In most countries, you are not allowed to drive a car on a public road if it is not insured. What type of cover you need to have in the United States varies from state to state.

In the United Kingdom, car owners by law must have at least third party and personal injury insurance. This means that if you crash into another car, you are covered for any damage to that other vehicle and personal injuries suffered by drivers, passengers, and pedestrians.

Types of auto insurance policies

There are several different types of motor insurance coverage that help protect drivers, passengers, pedestrians, and vehicles. Let’s have a look at the six most common types in the United States:

1. Liability Coverage

This covers bodily injury and property damage liability.

2. Uninsured and Underinsured Motorist Coverage

This covers you if the accident is the other driver’s fault and they don’t have insurance or their cover is low.

3. Collision Coverage

If you crash into another vehicle, your policy will pay for the repairs (or replacement) of the other car. This policy also covers you if you crash into, for example, a shop front, gate, or fence. The insurance company pays the total amount minus your deductible.

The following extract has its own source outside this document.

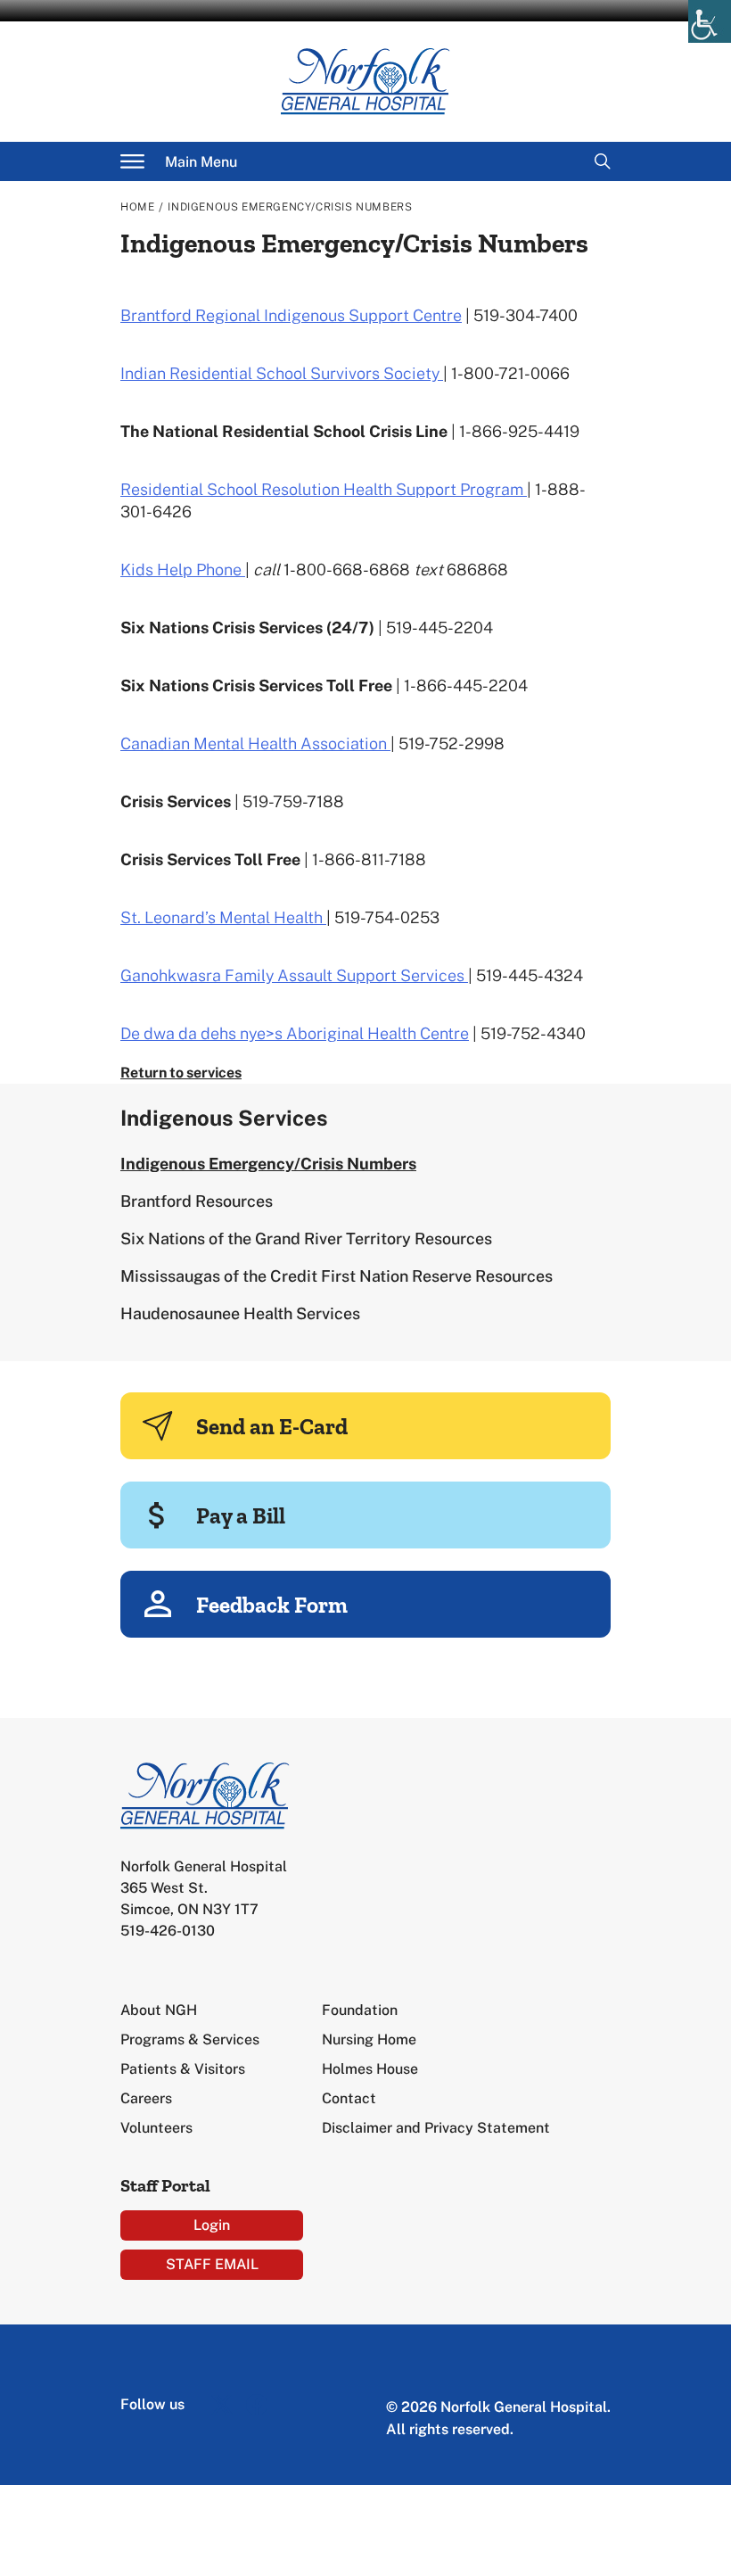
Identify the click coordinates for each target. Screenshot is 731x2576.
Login (211, 2225)
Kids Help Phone (182, 569)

4. Comprehensive Insurance

As the name suggests, this type of policy is the most far-reaching. Most comprehensive insurance policies have a deductible, which is the amount the insured person pays out of pocket before the insurer takes over. If my repair bill after an accident is $5,000 and my deductible is $300, the insurer pays $4,700 and I pay $300.

5. Medical Payments Coverage

The insurer pays the medical bills of the owner, passengers, and anybody else who drives the vehicle, such as family members. Some policies may also cover expenses associated with personal injuries.

6. Personal Injury Protection

PIP (personal injury protection) pays for post-accident medical expenses. Most policies also cover such expenses as childcare and loss of income. Check the small print on any personal injury policy before commiting yourself. Personal injury claims are often complex affairs.